World / Asia-Pacific

Japan launches optical spy satellite

(Xinhua) Updated: 2015-03-26 10:12

Japan launches optical spy satellite

A H-IIA rocket, carrying a information gathering satellite, lifts off from the launching pad at Tanegashima Space Center on the Japanese southwestern island of Tanegashima, in this photo taken by Kyodo March 26, 2015.[Photo/Agencies]

TOKYO - Japan on Thursday launched an information-gathering satellite (IGS) with an optical reconnaissance payload on an H-2A rocket, the country's second launch this year.

The Japan Aerospace Exploration Agency (JAXA) and Mitsubishi Heavy Industries, Ltd.-- Japan's space agency and the commercial operator of the H-2A rocket--launched the spy satellite aboard the H-2A Launch Vehicle No.28 at 10:21 a.m. (0121 GMT) on Thursday from JAXA's Tanegashima Space Center in Japan's southwestern Kagoshima prefecture.

About 20 minutes later, JAXA announced the separation of the rocket and the satellite as planned and the satellite successfully entered orbit.

Intelligence satellites are believed to be employed to monitor ground surfaces to gain information related to national security and disasters.

Operated by Japan's Cabinet Satellite Intelligence Center, which reports directly to the government's executive leadership, the country's IGS program consists of optical and radar imaging spacecraft.

Thursday's launch carried the 14th spacecraft in Japan IGS series. It is also the country's fifth launch of satellites in fiscal 2014 (April 1, 2014-March 31, 2015), hitting a record high number in a single fiscal, and only 53 days after Japan launched a backup intelligence satellite on Feb.1, the shortest interval of time ever in the country.

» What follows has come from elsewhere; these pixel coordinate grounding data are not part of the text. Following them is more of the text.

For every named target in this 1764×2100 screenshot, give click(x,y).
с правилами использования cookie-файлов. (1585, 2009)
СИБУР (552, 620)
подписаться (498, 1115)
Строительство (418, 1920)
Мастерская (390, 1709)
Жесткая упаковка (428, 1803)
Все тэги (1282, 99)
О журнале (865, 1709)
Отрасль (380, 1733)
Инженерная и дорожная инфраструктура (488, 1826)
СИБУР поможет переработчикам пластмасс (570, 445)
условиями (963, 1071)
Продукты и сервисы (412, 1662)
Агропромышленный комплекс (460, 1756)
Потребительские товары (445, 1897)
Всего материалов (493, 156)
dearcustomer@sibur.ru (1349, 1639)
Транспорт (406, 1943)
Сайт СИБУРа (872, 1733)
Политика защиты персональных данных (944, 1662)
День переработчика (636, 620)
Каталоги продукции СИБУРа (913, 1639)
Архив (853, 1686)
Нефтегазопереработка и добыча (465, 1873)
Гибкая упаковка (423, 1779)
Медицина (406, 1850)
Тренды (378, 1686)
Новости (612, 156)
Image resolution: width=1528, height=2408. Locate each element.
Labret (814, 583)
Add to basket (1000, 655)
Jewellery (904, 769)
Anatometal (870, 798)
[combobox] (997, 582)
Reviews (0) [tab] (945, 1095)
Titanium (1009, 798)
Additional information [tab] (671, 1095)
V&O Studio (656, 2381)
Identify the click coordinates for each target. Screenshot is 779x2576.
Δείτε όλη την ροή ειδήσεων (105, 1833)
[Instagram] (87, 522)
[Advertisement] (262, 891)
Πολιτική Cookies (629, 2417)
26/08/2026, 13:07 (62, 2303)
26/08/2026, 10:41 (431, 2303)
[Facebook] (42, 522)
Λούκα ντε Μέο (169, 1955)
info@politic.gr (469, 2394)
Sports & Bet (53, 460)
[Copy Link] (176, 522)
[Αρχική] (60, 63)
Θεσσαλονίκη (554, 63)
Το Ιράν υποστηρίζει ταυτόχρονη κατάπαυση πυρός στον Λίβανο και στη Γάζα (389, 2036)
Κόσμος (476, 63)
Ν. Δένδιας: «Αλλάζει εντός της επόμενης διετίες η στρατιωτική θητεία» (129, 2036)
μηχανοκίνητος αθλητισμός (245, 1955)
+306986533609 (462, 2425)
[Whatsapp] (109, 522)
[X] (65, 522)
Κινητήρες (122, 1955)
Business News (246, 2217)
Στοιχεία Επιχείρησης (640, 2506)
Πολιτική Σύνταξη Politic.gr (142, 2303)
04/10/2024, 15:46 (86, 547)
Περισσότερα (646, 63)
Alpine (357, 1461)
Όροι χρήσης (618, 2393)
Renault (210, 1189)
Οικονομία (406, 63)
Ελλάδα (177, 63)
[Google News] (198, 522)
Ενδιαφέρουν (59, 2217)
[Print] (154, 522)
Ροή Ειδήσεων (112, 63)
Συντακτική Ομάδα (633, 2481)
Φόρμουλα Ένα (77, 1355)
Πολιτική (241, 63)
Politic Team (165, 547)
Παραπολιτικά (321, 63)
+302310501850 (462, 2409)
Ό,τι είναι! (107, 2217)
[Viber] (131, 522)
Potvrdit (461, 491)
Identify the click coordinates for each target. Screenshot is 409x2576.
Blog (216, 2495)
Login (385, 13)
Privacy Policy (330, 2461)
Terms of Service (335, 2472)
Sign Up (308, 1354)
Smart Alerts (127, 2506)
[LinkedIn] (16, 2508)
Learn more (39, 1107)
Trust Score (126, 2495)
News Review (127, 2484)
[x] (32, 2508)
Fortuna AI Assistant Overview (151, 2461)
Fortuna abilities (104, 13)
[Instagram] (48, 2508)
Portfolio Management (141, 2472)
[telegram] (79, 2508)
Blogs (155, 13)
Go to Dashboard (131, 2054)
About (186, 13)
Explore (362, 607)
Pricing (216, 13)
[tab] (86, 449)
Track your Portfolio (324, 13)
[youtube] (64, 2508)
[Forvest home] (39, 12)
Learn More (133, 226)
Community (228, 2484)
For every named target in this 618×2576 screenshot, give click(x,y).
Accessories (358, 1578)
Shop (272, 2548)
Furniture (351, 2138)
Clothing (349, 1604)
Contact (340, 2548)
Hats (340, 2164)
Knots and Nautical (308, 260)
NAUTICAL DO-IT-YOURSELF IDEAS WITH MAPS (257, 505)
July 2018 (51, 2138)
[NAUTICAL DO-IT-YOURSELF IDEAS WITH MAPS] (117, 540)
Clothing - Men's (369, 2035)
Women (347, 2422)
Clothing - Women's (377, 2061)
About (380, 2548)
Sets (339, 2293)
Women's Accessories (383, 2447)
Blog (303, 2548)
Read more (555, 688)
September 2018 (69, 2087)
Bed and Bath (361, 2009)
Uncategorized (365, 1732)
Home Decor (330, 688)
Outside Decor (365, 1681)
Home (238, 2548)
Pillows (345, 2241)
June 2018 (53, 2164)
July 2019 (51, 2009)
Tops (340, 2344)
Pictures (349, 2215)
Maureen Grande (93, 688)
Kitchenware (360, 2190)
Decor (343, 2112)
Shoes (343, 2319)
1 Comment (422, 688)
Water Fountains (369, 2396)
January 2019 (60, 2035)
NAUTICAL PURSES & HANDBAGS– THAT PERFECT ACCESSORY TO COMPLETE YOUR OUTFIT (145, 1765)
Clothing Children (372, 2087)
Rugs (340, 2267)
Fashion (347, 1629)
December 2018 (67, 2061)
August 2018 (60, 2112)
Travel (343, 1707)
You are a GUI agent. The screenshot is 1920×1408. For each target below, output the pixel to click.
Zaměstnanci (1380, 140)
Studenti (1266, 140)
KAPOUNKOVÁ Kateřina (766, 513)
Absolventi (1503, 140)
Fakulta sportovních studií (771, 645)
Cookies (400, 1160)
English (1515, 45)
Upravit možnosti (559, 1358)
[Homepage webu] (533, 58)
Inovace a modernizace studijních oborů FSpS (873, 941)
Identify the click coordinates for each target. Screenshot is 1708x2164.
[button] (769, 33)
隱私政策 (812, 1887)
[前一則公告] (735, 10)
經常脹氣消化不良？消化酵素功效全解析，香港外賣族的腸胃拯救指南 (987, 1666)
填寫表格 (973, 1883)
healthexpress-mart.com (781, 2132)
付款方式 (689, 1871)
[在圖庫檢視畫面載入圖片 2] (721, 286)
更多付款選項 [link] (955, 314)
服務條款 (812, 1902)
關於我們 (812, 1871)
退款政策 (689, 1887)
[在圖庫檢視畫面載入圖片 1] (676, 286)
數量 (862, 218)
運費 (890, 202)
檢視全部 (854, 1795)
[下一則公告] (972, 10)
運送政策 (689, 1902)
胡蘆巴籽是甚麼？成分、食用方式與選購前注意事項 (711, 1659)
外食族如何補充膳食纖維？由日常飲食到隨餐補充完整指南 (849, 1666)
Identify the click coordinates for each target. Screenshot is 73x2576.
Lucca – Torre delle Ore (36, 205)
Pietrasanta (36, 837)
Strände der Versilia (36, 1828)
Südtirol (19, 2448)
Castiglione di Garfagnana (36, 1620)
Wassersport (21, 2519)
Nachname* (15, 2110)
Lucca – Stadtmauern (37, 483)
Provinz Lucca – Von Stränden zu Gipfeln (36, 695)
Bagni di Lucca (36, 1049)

Japan launched a prototype third-generation optical IGS spacecraft in 2013, the operational version of which made debut with Thursday's launch. Thursday's launch carried the first third- generation spacecraft for the series, Optical 5, which will obtain high-resolution images with a telescopic optical camera. The imager's exact capabilities, however, are kept secret by the Japanese government.